[Saved entries]

*-*-*

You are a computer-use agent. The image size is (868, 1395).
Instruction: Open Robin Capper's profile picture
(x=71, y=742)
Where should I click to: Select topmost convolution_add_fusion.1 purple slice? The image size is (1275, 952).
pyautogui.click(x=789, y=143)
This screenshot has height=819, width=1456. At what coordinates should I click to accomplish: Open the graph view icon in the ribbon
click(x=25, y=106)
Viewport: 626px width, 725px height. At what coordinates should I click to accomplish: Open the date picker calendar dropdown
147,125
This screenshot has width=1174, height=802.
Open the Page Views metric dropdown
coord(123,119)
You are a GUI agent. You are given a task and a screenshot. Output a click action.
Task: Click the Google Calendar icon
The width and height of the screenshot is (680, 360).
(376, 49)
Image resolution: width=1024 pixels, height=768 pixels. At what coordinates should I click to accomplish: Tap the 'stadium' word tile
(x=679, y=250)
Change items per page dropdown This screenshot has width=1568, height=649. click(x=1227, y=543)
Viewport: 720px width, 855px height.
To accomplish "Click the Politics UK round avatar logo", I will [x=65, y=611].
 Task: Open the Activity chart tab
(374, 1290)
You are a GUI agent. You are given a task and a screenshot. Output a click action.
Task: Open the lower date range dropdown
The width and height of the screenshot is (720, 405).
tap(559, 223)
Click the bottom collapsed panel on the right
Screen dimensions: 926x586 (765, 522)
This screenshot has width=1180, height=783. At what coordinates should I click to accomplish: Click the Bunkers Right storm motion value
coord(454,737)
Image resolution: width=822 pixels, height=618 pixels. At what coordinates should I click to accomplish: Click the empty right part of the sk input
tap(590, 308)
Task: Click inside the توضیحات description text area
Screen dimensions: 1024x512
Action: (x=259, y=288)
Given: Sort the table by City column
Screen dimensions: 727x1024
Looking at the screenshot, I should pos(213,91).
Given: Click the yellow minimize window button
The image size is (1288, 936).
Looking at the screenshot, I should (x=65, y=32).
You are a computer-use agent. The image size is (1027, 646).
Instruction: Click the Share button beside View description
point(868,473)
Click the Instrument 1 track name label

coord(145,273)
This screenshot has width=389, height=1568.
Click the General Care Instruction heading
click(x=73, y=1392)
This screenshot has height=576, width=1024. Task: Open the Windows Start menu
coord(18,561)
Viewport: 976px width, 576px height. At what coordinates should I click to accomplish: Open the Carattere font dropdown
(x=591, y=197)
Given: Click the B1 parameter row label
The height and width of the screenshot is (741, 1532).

*-*-*

WHAT TO DO →
For this exercise, all the data must be repeated exactly.

SOLUTION TO THIS EXERCISE →
You are a computer-use agent. The image size is (868, 1395).
Instruction: Open Robin Capper's profile picture
(x=71, y=742)
Where should I click to: Select topmost convolution_add_fusion.1 purple slice? The image size is (1275, 952).
pyautogui.click(x=789, y=143)
This screenshot has height=819, width=1456. At what coordinates should I click to accomplish: Open the graph view icon in the ribbon
click(x=25, y=106)
Viewport: 626px width, 725px height. At what coordinates should I click to accomplish: Open the date picker calendar dropdown
147,125
This screenshot has width=1174, height=802.
Open the Page Views metric dropdown
coord(123,119)
You are a GUI agent. You are given a task and a screenshot. Output a click action.
Task: Click the Google Calendar icon
The width and height of the screenshot is (680, 360).
(376, 49)
Image resolution: width=1024 pixels, height=768 pixels. At what coordinates should I click to accomplish: Tap the 'stadium' word tile
(x=679, y=250)
Change items per page dropdown This screenshot has width=1568, height=649. click(x=1227, y=543)
Viewport: 720px width, 855px height.
To accomplish "Click the Politics UK round avatar logo", I will [x=65, y=611].
 Task: Open the Activity chart tab
(374, 1290)
You are a GUI agent. You are given a task and a screenshot. Output a click action.
Task: Open the lower date range dropdown
The width and height of the screenshot is (720, 405).
tap(559, 223)
Click the bottom collapsed panel on the right
Screen dimensions: 926x586 (765, 522)
This screenshot has width=1180, height=783. At what coordinates should I click to accomplish: Click the Bunkers Right storm motion value
coord(454,737)
Image resolution: width=822 pixels, height=618 pixels. At what coordinates should I click to accomplish: Click the empty right part of the sk input
tap(590, 308)
Task: Click inside the توضیحات description text area
Screen dimensions: 1024x512
Action: (x=259, y=288)
Given: Sort the table by City column
Screen dimensions: 727x1024
Looking at the screenshot, I should pos(213,91).
Given: Click the yellow minimize window button
The image size is (1288, 936).
Looking at the screenshot, I should (x=65, y=32).
You are a computer-use agent. The image size is (1027, 646).
Instruction: Click the Share button beside View description
point(868,473)
Click the Instrument 1 track name label

coord(145,273)
This screenshot has width=389, height=1568.
Click the General Care Instruction heading
click(x=73, y=1392)
This screenshot has height=576, width=1024. Task: Open the Windows Start menu
coord(18,561)
Viewport: 976px width, 576px height. At what coordinates should I click to accomplish: Open the Carattere font dropdown
(x=591, y=197)
Given: Click the B1 parameter row label
The height and width of the screenshot is (741, 1532).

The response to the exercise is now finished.